Bene le biglietterie, male, malissimo il percorso di accompagnamento a bordo. Federalberghi di Capri e Ischia si mobilitano per avere un Beverello almeno decoroso per la ripartenza del turismo. I presidenti Sergio Gargiulo e Luca D’Ambra, preoccupati per una stagione che già si presenta difficile, hanno indirizzato una lettera-denuncia al presidente della Regione, Vincenzo De Luca e al presidente dell’Autorità di sistema portuale del mare Tirreno centrale, Pietro Spirito.

“Il Beverello – evidenziano i responsabili delle due sezioni di Federalberghi – sembra ancora in una fase di abbandono con un’accoglienza approssimativa e senza una regia che indirizzi gli utenti verso un percorso adatto al particolare periodo”. Il cantiere per la costruzione della nuova Stazione marittima avanza lentamente per le disposizioni anti-covid e tutto lascia presagire che non basteranno i due anni programmati per avere il nuovo punto di imbarco dei mezzi veloci per le località turistiche del Golfo.

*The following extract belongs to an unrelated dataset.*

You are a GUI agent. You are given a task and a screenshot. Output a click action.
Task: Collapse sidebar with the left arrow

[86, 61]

“Siamo ben consci – spiega Sergio Gargiulo – del posizionamento del cantiere e della necessaria attesa che, lo ribadiamo, non dovrà superare i due anni. Quello che non si può sopportare, oggi, è il degrado lungo il percorso di imbarco. Basterebbero delle transenne vere al posto del filo di plastica; basterebbe del personale riconoscibile pronto a dare indicazioni per gli imbarchi; basterebbe qualche pianta ornamentale, qualche panchina decente. Invece tutto è abbandonato, tutto trasmette solo desolazione. Noi siamo preoccupati – aggiunge Gargiulo – perché con un programma di corse ancora ridotto non si riesce ad accudire neanche i pochi turisti che si mettono in viaggio”.

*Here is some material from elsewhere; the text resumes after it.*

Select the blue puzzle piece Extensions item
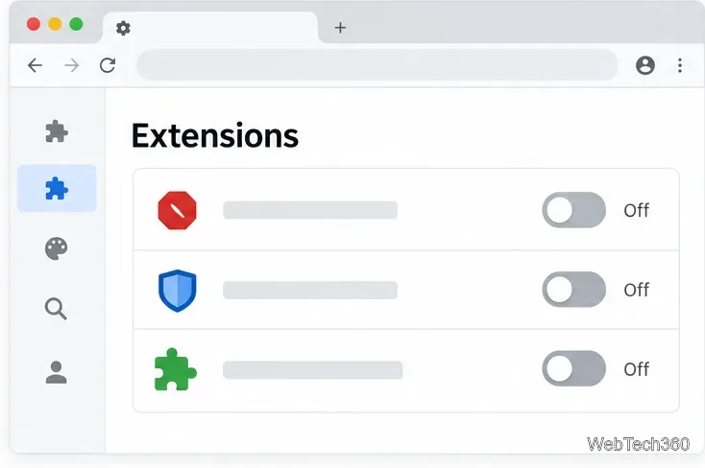 click(x=57, y=188)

Tutt’altra musica a Calata di Massa, al molo dei traghetti. “Capisco le vistose differenze – spiega il presidente dell’Adsp, Pietro Spirito – ma non dobbiamo dimenticare che utilizziamo spazi adiacenti a un cantiere. Ho verificato io stesso la situazione e adotteremo certamente altri provvedimenti per tentare di migliorare i flussi nei fine settimana che sembrano i giorni più problematici. L’area delle biglietterie sta funzionando adeguatamente; parlerò con gli armatori per cercare di trovare soluzioni capaci di far defluire meglio i passeggeri. Gli intasamenti riguardano due fasce orarie ben individuate ed è su quelle che bisogna incidere”.

Intanto Salvatore Lauro, membro del Gruppo di lavoro trasporti di Cabotaggio di Assarmatori, ha diramato una nota per evidenziare come il settore del trasporto marittimo si aspetta che in fase di conversione del decreto Rilancio si possano superare le omissioni relative al trasporto marittimo. “Ci sono emendamenti importanti – ha sottolineato Lauro – che prevedono un ristoro per le aziende che mantengono le linee di trasporto passeggeri e merci per mare”.